2.2. Elimination of Physiological Tremor

Physiological tremor is one of the most important human factors affecting the stability and accuracy of teleoperation systems and is unavoidable. As the system is non-linear and the algorithm of the EKF is iterative, it has the advantage of being simple, fast and robust, offering better prospects for real-time applications than filtering methods of neural networks and machine learning. The EKF for state estimation is thus used to filter the position and orientation data. Delays of 30 ms and above may degrade the performance of human-machine control applications [39]. There is an electromechanical delay of approximately 57 ms between muscle activation (sensed by the sEMG) and the onset of movement [40,41]. The use of muscle activation counteracts the inherent electromechanical delays and can provide powerful and intuitive user-driven real-time control of the robot [42]. Aiming to reduce the effect of time delay, the surface sEMG signal of the upper arm is used to estimate muscle activation, which is involved in the calculation of the gain coefficient of the EKF. By introducing muscle activation, the Kalman gain varies with the operator’s upper arm muscle activation. The control gain stabilizes around the optimal control gain when the upper arm’s sEMG signal remains stable, and when the upper arm’s sEMG signal changes significantly, the Kalman gain decreases before the actual tremor occurs, which can solve the inherent time delay problem of the low-pass filter and enhance the filtering effect to filter out the tremor accurately. In addition, the proposed filtering algorithm only processes time-domain signals, which can solve the problem that the frequency adaptation of the adaptive filter cannot handle high-frequency signals [27]. The filter structure of the algorithm is shown in Figure 6.

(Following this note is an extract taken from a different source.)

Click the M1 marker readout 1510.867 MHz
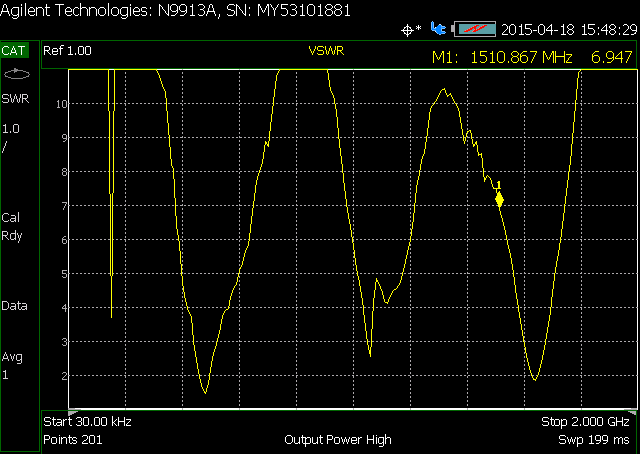 531,58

2.2.1. Calculation of Muscle Activation

The electromyography is a common method for determining the relative effort and neuromuscular drive of skeletal muscle [43]. Muscle activation can be defined as [44].

In Figure 6, u(k) is the sum of all channel sEMG signals at moment k. In this paper, u is measured using an 8-channel gForcePro+ armband.

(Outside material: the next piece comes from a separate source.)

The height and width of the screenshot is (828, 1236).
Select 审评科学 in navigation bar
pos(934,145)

$$u={\displaystyle \sum _{i=1}^{N}u\left(i\right)},i=1,2,3,...,N$$

(10)

where u(i) is the raw sEMG signal of the ith channel.

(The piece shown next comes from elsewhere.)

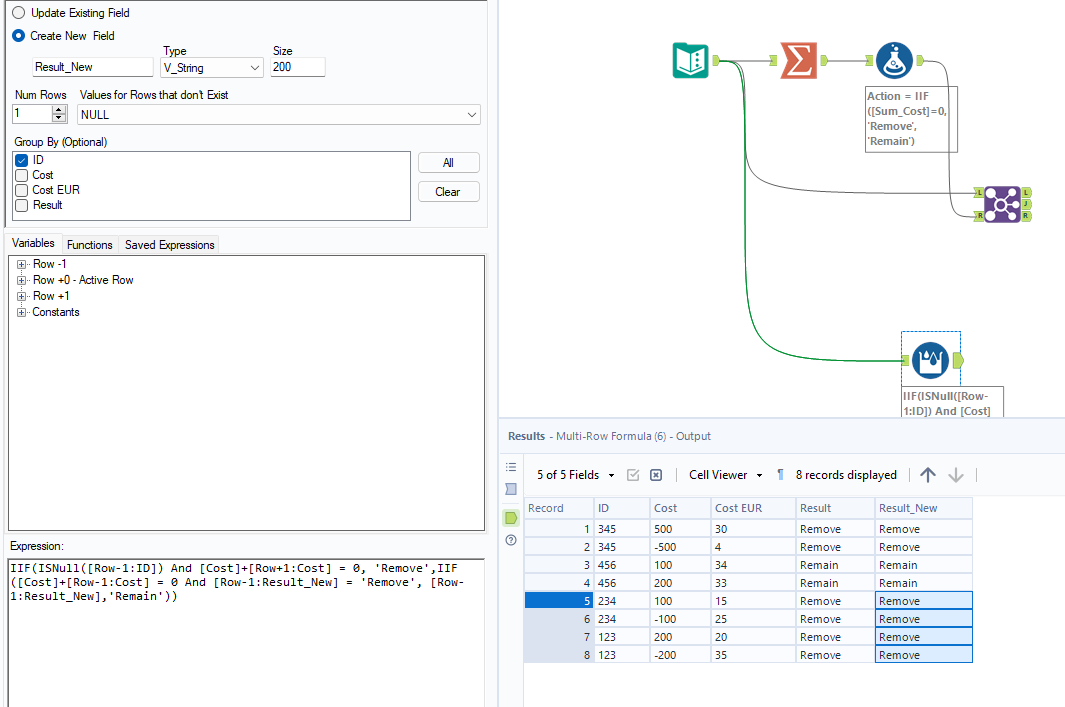Select the Update Existing Field option

[19, 13]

The raw sEMG signal u(k) exhibits different characteristics in terms of both frequency and amplitude. This paper uses the mean RMS to determine the amplitude for the raw sEMG signal.

$$\overline{u}(k)=\sqrt{\frac{1}{N}{\displaystyle \sum _{j=1}^N{u}_j^2\left(k\right)}},j=1,2,3,...,N$$

(11)

where k and N are the current sampling moment and channel of gForcePro+, respectively.

The exponential moving average filter adopts a form of the recursive algorithm compared to the traditional sliding window averaging filter [45], which only needs to retain the results of the previous moment’s calculation each time with a small resource consumption for the system, smoothing and filtering the RMS feature of the sEMG signal, as follows.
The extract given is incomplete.